BEGIN Reading passage
Using HyperQueue for farming Gaussian jobs on Puhti

This tutorial requires that

This tutorial is done on Puhti

Overview

💬 HyperQueue is a tool for efficient sub-node task scheduling and well suited for farming and running embarrassingly parallel jobs.

💬 In this example, we have several similar molecular structures and would like to know how they differ energetically.

  • The aim is to run Gaussian calculations on 200 different structural isomers corresponding to the C7O2H10 molecular formula
  • The computational cost of each of the 200 calculations is expected to be comparable
  • We will use the sbatch-hq wrapper which allows easy execution of many commands without needing to write a batch script

The workflow of this exercise

  1. Download 200 sample molecular structures
  2. Convert these structures to Gaussian format
  3. Construct the corresponding Gaussian input files
  4. Build a sbatch-hq command list to run the jobs
  5. Submit the job using the sbatch-hq wrapper
  6. Analyze the results

Download 200 sample 3D molecular structures

  1. Create and enter a suitable scratch directory on Puhti (replace <project> with your CSC project, e.g. project_2001234):
mkdir -p /scratch/<project>/$USER/gaussian-hq
cd /scratch/<project>/$USER/gaussian-hq
  1. Download the 200 C7O2H10 structures that have originally been obtained from the QM9 dataset:
wget https://a3s.fi/CSC_training/C7O2H10.tar.gz
  1. Unpack the archive:
tar -xzf C7O2H10.tar.gz
  1. Go to the directory containing the structure files that are in .mol format:
cd C7O2H10

Convert the structures to Gaussian format

💬 Gaussian is a program for molecular electronic structure calculations.
END Reading passage
BEGIN Data extract
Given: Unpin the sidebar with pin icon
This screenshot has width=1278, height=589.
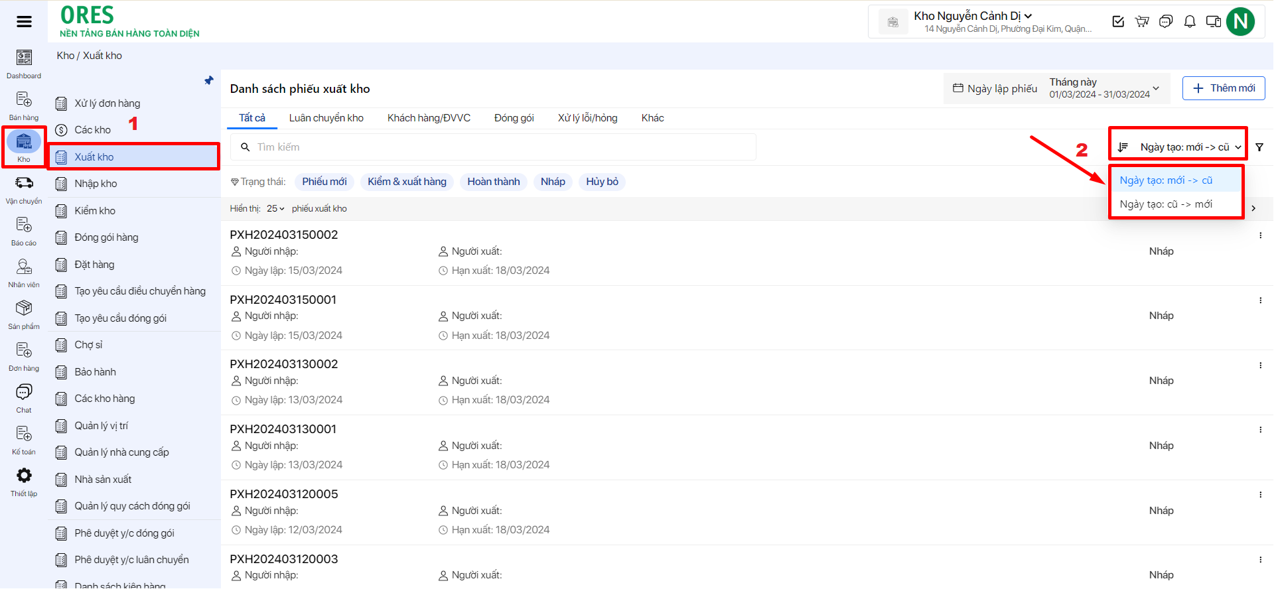Looking at the screenshot, I should coord(209,81).
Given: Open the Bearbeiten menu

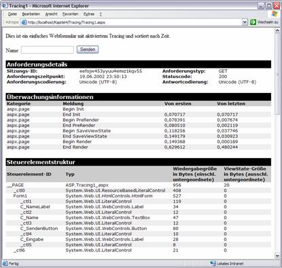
END Data extract
- **Set of tasks**:
(a) In the HyperQueue tutorial, how many structural isomers are the Gaussian calculations run on?
(b) Please copy the passage from the HyperQueue tutorial, starting with "This tutorial requires" and going on through "they differ energetically.".
(c) Extend the HyperQueue tutorial from the point where it stops.
The data here come from a separate source.

- **Results by task**:
(a) 200 structural isomers of the C7O2H10 molecular formula.

(b)
This tutorial requires that

This tutorial is done on Puhti

Overview

💬 HyperQueue is a tool for efficient sub-node task scheduling and well suited for farming and running embarrassingly parallel jobs.

💬 In this example, we have several similar molecular structures and would like to know how they differ energetically.

(c)
  1. Use OpenBabel to convert the structures to Gaussian format:
module load openbabel
obabel *.mol -ocom -m
  1. Now we have converted the 200 structures into .com format that is used by Gaussian.

Construct the corresponding Gaussian input files

💬 In this example we want to do a b3lyp/cc-pVDZ calculation on these structures, i.e. a hybrid density functional theory calculation using the B3LYP exchange-correlation functional and the cc-PVDZ basis set.

  1. Add the b3lyp/cc-pVDZ keyword at the beginning of each .com file:
sed -i '1s/^/#b3lyp\/cc-pVDZ \n/' *.com
  1. Set 4 cores per job by adding the flag %NProcShared=4 to each input file:
sed -i '1s/^/%NProcShared=4\n/' *.com
  1. Now you have 200 complete Gaussian input files corresponding to the original molecular structures and the method of choice.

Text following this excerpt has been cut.